White House Press Secretary Jay Carney said that Organizing for America — the Obama 2012 campaign re-branded as a non-profit — supports President Obama’s agenda, not the agenda of the Democratic Party.
“The organization was established specifically to promote President Obama’s policy agenda, so I don’t think there’s any question about the link between the president’s policy proposals . . . and this organization.” Carney said during the press briefing today.
“As the president does with numerous organizations that support his policy agenda or the political agenda of the Democratic Party (which is not the goal of this specific organization) he will meet periodically with OFA,” Carney continued. “They are not, as I understand it — again, based on news reports — engaged in political campaigning, winning elections, or helping candidates win elections. They’re focused on the policy proposals.”
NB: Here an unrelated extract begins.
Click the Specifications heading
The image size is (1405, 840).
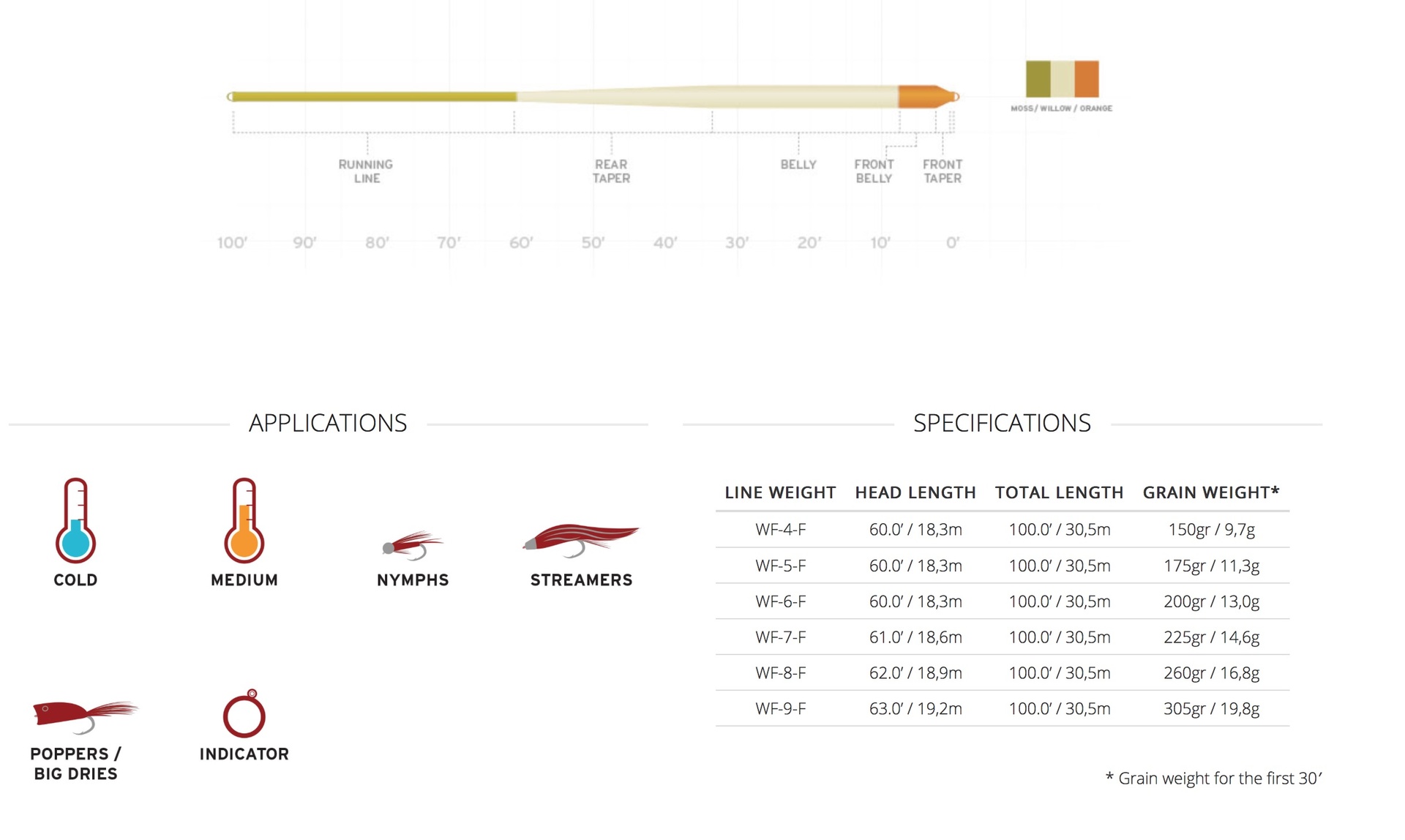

Rep. Steve Israel, D-N.Y., chairman of the Democratic Congressional Campaign Committee, made comments to The Washington Post that undermines the idea that there is a distinction between Obama’s policy proposals and the 2014 political campaign.
“After delivering his election victory speech in November, Obama walked off the Chicago stage and made two phone calls related to his political plans — one to Israel and one to Rep. Nancy Pelosi (D-Calif.), the last Democratic House speaker,” The Washington Post wrote. “Israel said Obama told him ‘how focused he would be on winning a House majority for the Democrats, many of whom complained that the president did not do enough during his first term to help members on the Hill.”
Will OFA play a role in that push for the majority? “In early January, Israel said, he met in Washington with Jim Messina, Obama’s reelection campaign manager and now head of Organizing for Action, also known as OFA. The subject was the 2014 midterms,” the Post story continues.